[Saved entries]
══════
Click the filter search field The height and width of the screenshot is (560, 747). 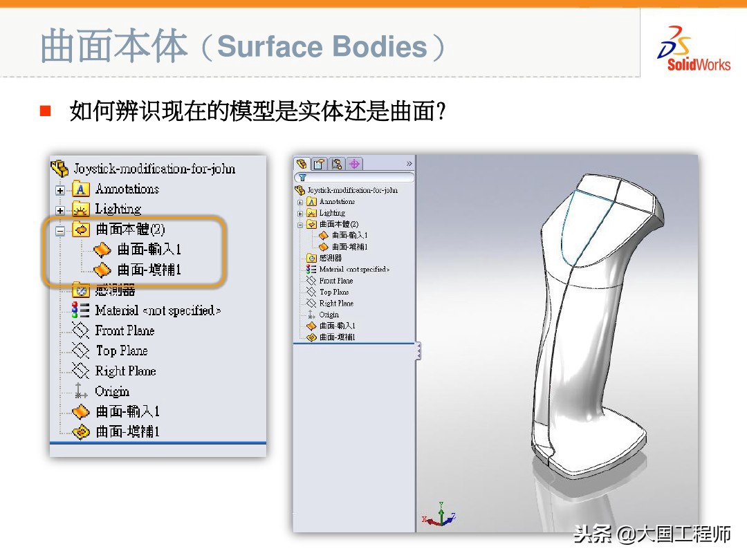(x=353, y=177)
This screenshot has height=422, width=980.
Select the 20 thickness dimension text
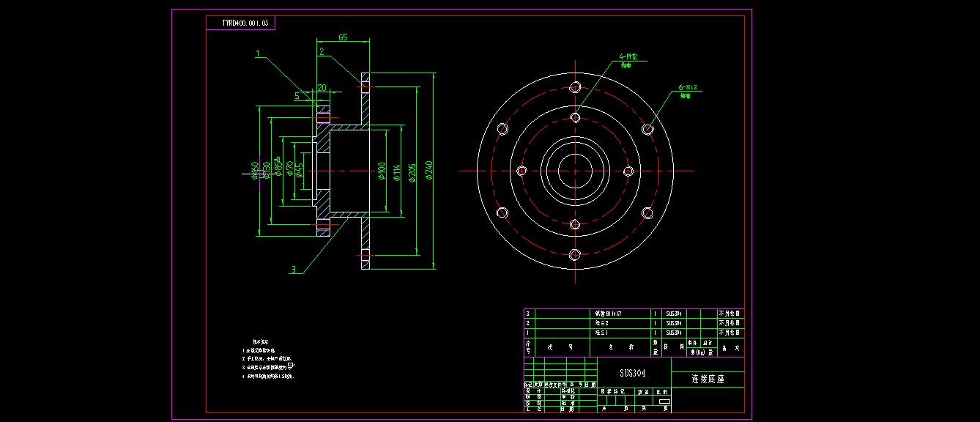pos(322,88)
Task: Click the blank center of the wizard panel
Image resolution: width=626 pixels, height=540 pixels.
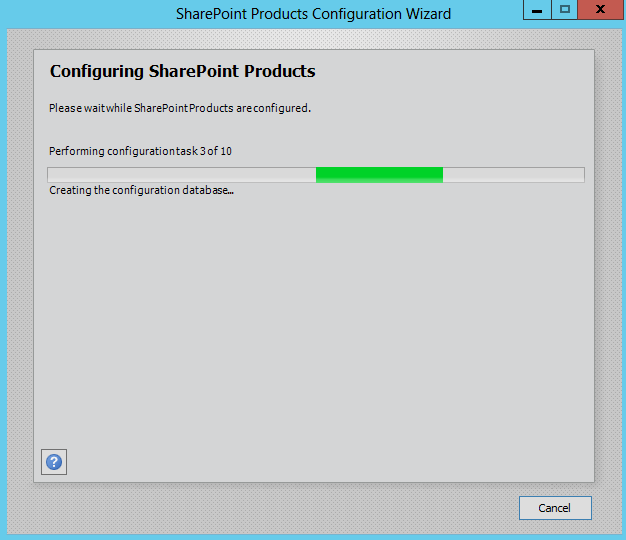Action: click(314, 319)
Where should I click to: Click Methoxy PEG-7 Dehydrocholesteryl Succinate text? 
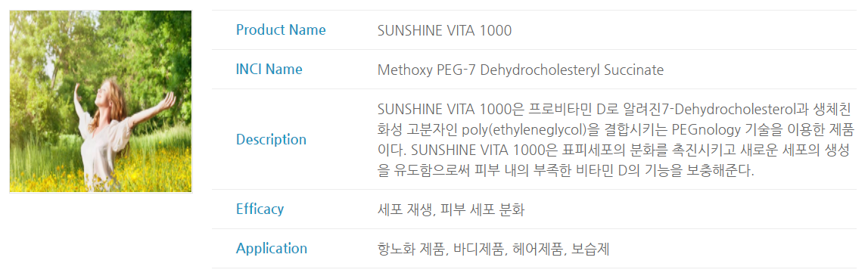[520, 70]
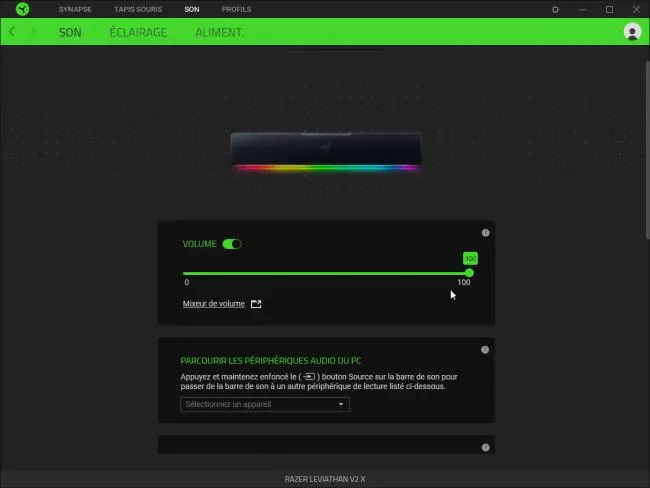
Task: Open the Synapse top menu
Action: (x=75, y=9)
══════
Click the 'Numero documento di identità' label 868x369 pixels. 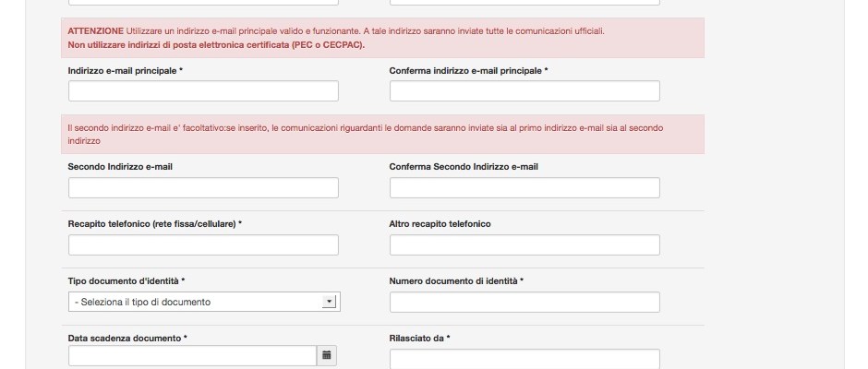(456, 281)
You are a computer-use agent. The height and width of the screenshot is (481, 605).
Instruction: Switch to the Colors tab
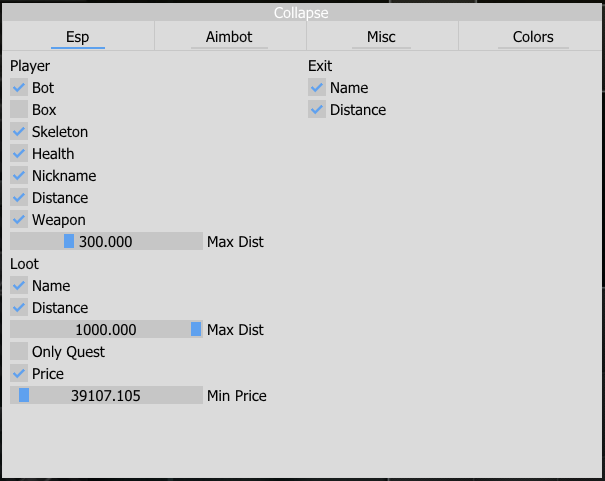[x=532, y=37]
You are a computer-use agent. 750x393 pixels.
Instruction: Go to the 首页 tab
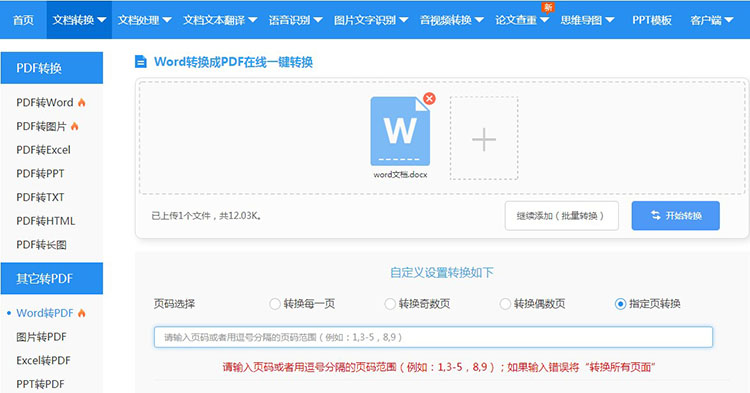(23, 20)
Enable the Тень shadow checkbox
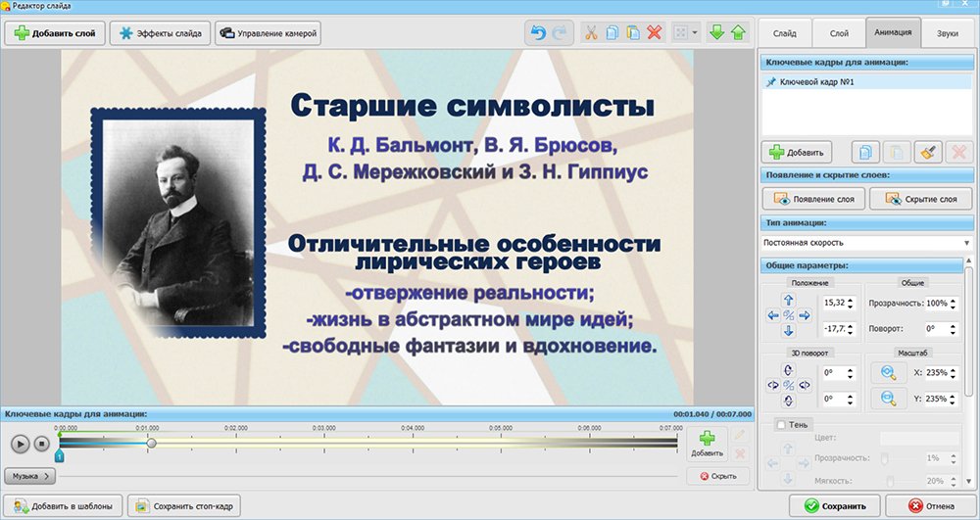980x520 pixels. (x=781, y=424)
══════
WHAT IS BEING ASKED:
Among the entries, how many lines hold the string "computer"? Answer with a bare number.

WRITTEN RESPONSE:
2